Kejadian pergerakan tanah terjadi pada awal Februari 2024. Seluruh bangunan sekolah ambruk sehingga ruangan kelas tak bisa dipakai. Untuk sementara, 90 siswa ini menempati 5 ruang kelas kosong milik MTS Al-Ikhlas, dengan janji pemerintah akan merelokasi bangunan sekolah serta pemukiman warga maksimal dalam waktu 2 bulan. Namun hingga 6 bulan setelah bencana, relokasi bangunan sekolah tak kunjung dilakukan sehingga siswa harus melaksanakan KBM di lapangan sepak bola lantaran jarak rumah warga ke MTS Al-Ikhlas sangat jauh.
“Betul siswa belajar di lapangan karena relokasi belum dilakukan. Untuk lokasi sementara itu jaraknya jauh dan sekolah harus bayar sewa karena itu milik swasta. Jadinya belajar di lapangan,” kata Kepala Desa Cibedug, Engkus Kustendi.

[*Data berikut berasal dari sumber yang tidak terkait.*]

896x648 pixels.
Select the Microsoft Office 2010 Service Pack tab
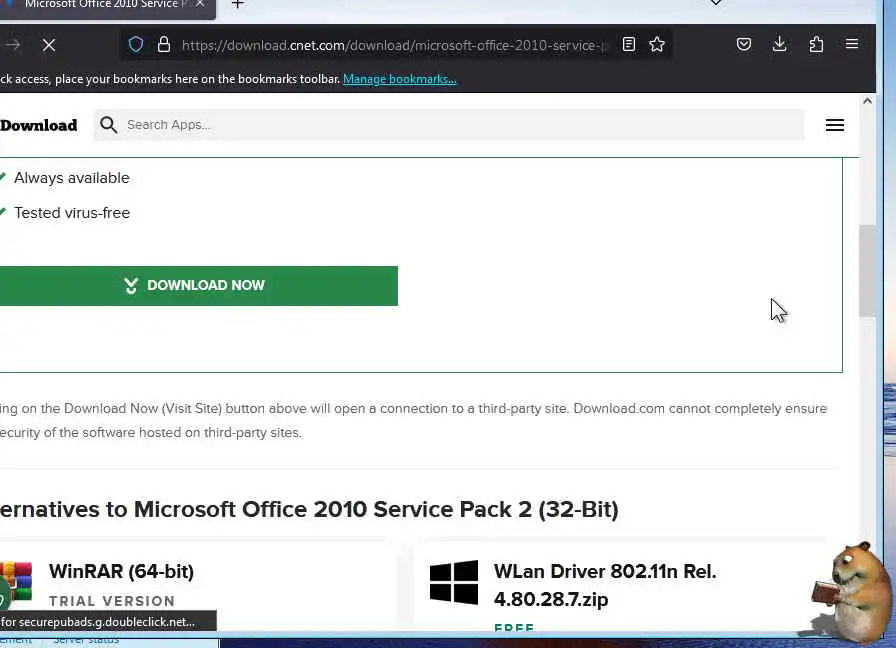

Menurutnya, aparat desa telah mengupayakan maksimal untuk relokasi rumah dan fasilitas umum bagi warga terdampak bencana pergerakan tanah. Namun rumitnya birokrasi dan persyaratan administrasi mengakibatkan proses relokasi masih jalan di tempat. Padahal pembangunan rumah dan fasilitas sosial rencananya bakal ditanggung oleh pemerintah pusat melalui BNPB.
Terpisah, Ketua Komite SD Negeri 1 Babakan Talang, Asep Nurul Hikmat, mengatakan KBM hari pertama siswa dilakukan di area lapangan tanpa kelas darurat seperti tenda. Hal ini dipicu keluhan orang tua siswa yang keberatan jika anak mereka harus bersekolah di SDN 2 Babakan Talang dan SDN Sukamanah.














Komentar
Tuliskan Komentar Anda!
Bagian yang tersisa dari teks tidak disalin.